==== RECORDS FOR THIS EXERCISE
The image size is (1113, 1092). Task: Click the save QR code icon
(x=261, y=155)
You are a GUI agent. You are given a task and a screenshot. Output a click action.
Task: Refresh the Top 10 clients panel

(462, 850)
========
> [EXERCISE GOAL] Everything from the line with "You are a GUI" to the end of the listing above is to be set down exactly, both ends included.

> [FINAL ANSWER]
You are a GUI agent. You are given a task and a screenshot. Output a click action.
Task: Refresh the Top 10 clients panel

(462, 850)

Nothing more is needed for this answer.